**Excerpted text**.

********************

I know there are Grandparents on here that are estranged from their Grandchildren and it must be heartbreaking. I just feel I was never given a chance. One of their reasons for the move is they will have larger accommodation and a live in nanny with cheap labour. The thought of a stranger helping to bring up my Grandson is very upsetting. I was a very good mother and could have ‘brought a lot to the table’.
So to recap; I’m not involved in any baby shopping together/pregnancy, or the birth. It’s as if it’s not actually happening and feels surreal. My daughter in law doesnt have a mother or many relatives but has friends out in Dubai who are expecting children this year. She will have a support network. I just feel redundant. It’s as if I am to put up and shut up and accept everything that is thrown my way without any consideration.
My mum had a wonderful bond with my son as I included her in every aspect of his life. When they told me about the baby I was envisaging my life with my grandson and felt so purposeful. I only have a small family and don’t see them much of them. I only have a few friends and my son means the world to me.
Please don’t tell me to build a new life for myself. I have tried my best over the years and with the best will in the world it hasn’t been easy. I am a great believer in that your children
should live their own lives and I’m happy for them but my heart is breaking. They previously lived in Hong Kong 6 years ang and got married there and never invited anyone, it took me time to get over that situation. They have been career focused workaholics and are hyper independent. They have over looked lots of family celebratory landmarks with me due to being away on their many holidays at the time.
Another factor is that my ex husbands family, whom I have done my best to disassociate myself with over the years, spend time in Dubai and will be no doubt a big presence in the baby’s life. If another one of them says to me that I will have nice holidays in Dubai and we can all meet up,I will scream. I don’t like them and it’s a part of the world I immensely dislike. If and when I am invited for 2 weeks it will be purely for time with my immediate family. .
Surely my feelings should be acknowledged by my daughter in law…. I’m not a robot fgs! Are we just supposed to take all these decisions out of the blue, without a care in the world… I don’t know how to address this or react to anything. They are having a big baby shower and it will include my ex in laws etc… Under normal circumstances I would be feeling so happy. I can’t help feeling robbed of how I thought my future would be.

********************

**Given information**.
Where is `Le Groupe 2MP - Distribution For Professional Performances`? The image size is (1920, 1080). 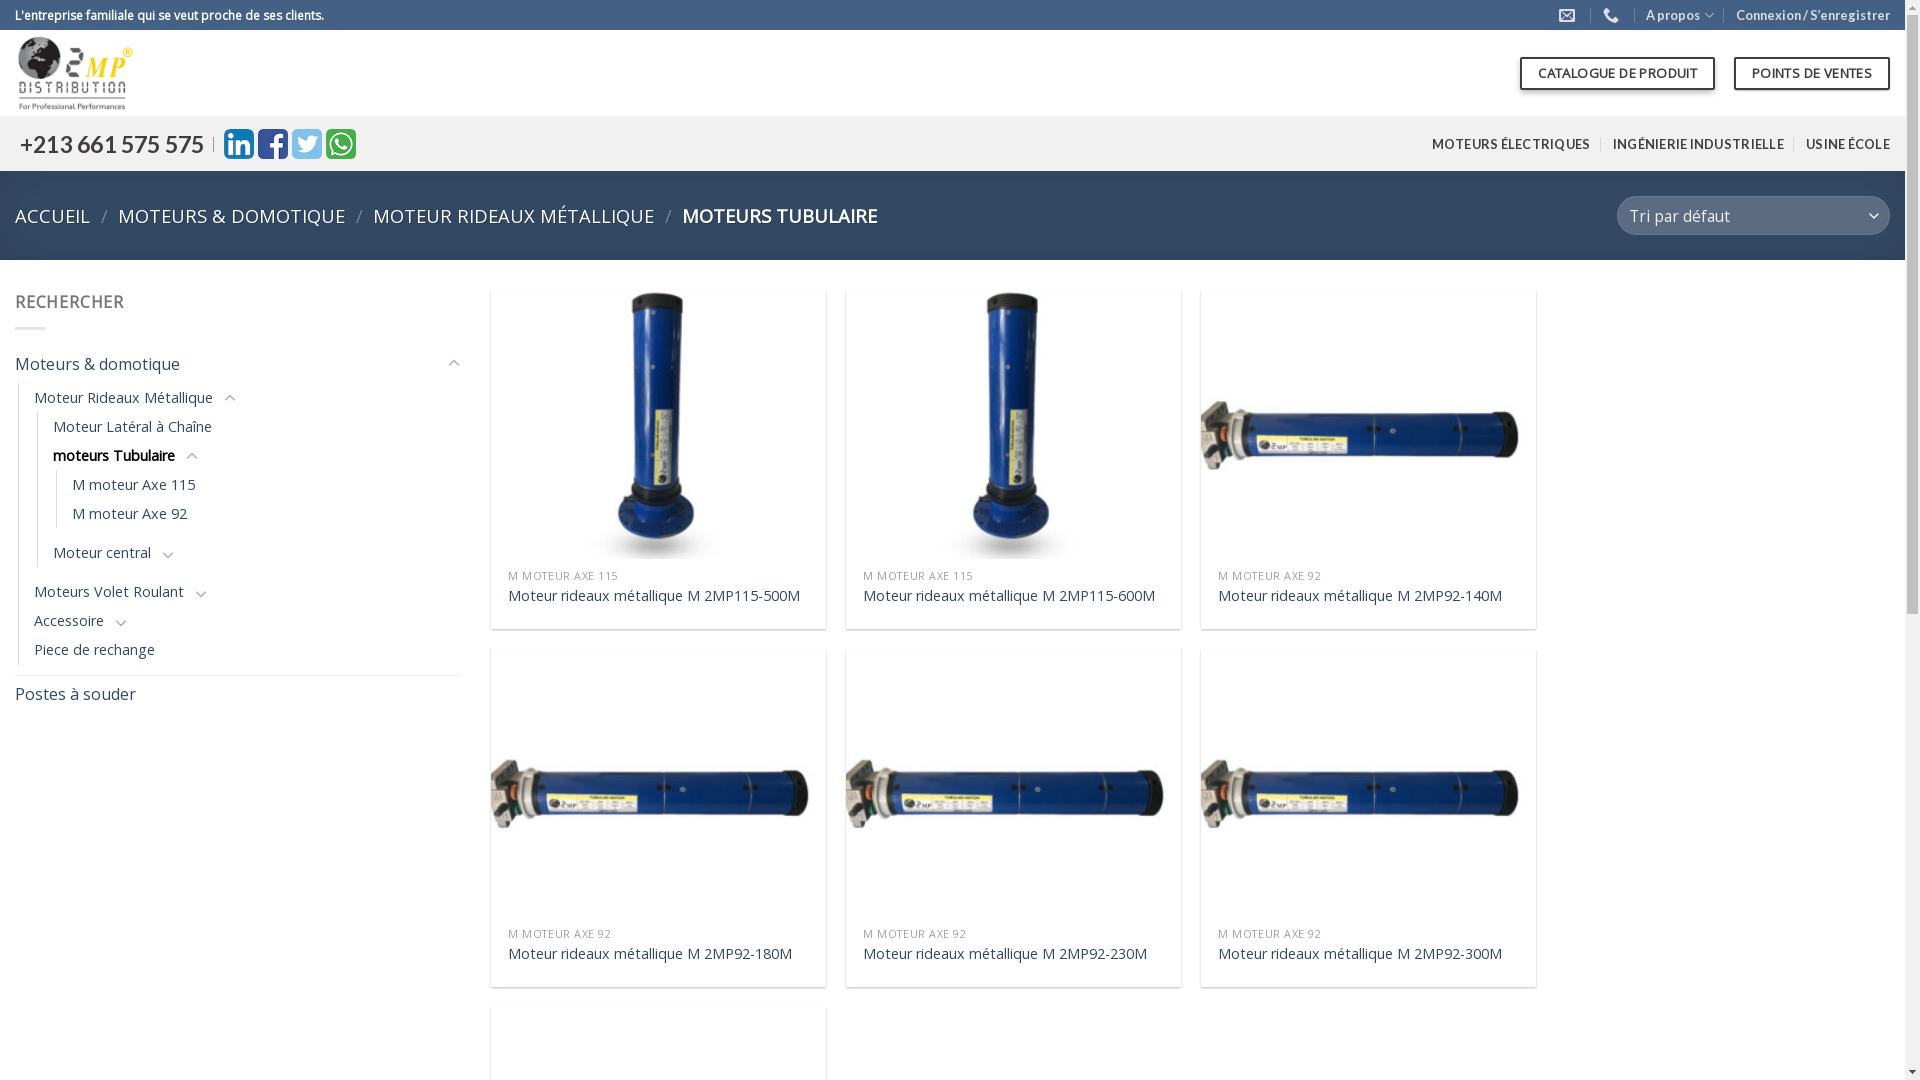
Le Groupe 2MP - Distribution For Professional Performances is located at coordinates (100, 73).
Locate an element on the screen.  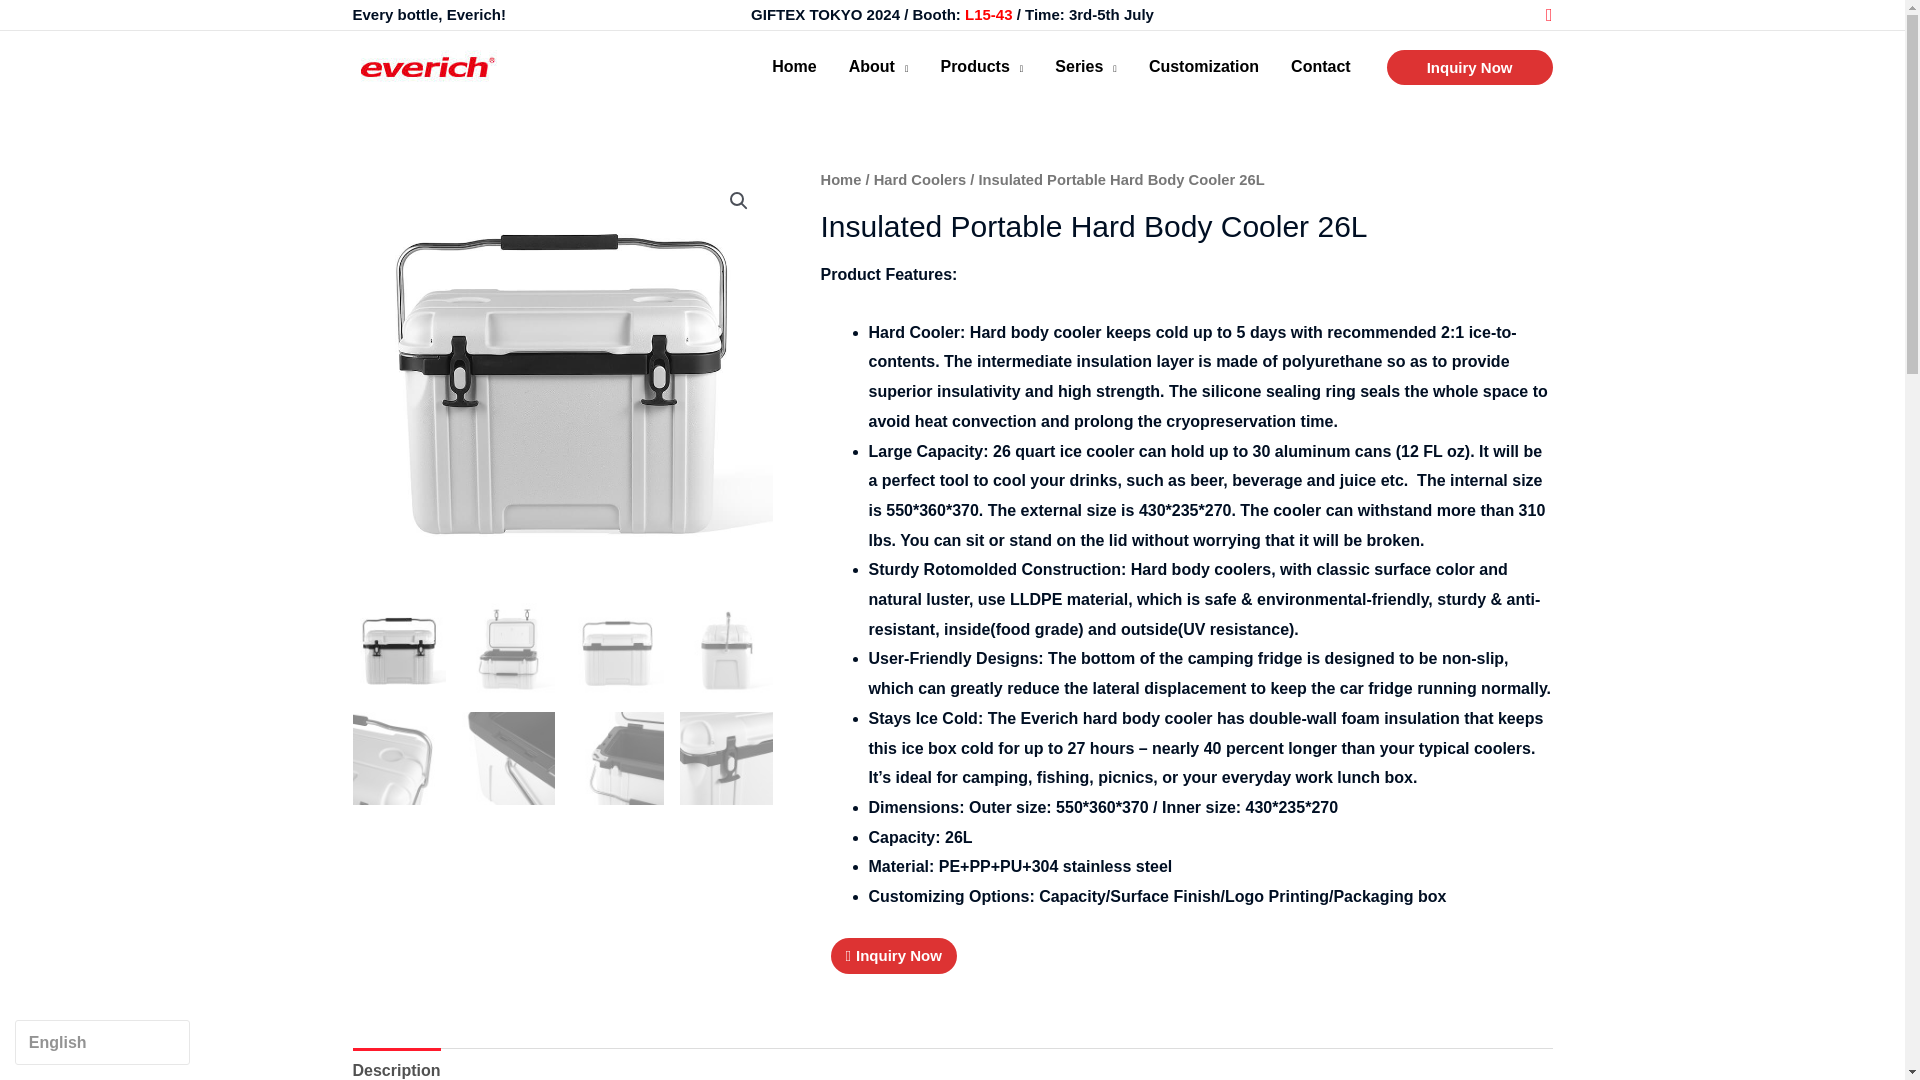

********************

**Direction**. Write out the part of the grandmother's post from "So to recap;" to "world to me.".

**Task output**.
So to recap; I’m not involved in any baby shopping together/pregnancy, or the birth. It’s as if it’s not actually happening and feels surreal. My daughter in law doesnt have a mother or many relatives but has friends out in Dubai who are expecting children this year. She will have a support network. I just feel redundant. It’s as if I am to put up and shut up and accept everything that is thrown my way without any consideration.
My mum had a wonderful bond with my son as I included her in every aspect of his life. When they told me about the baby I was envisaging my life with my grandson and felt so purposeful. I only have a small family and don’t see them much of them. I only have a few friends and my son means the world to me.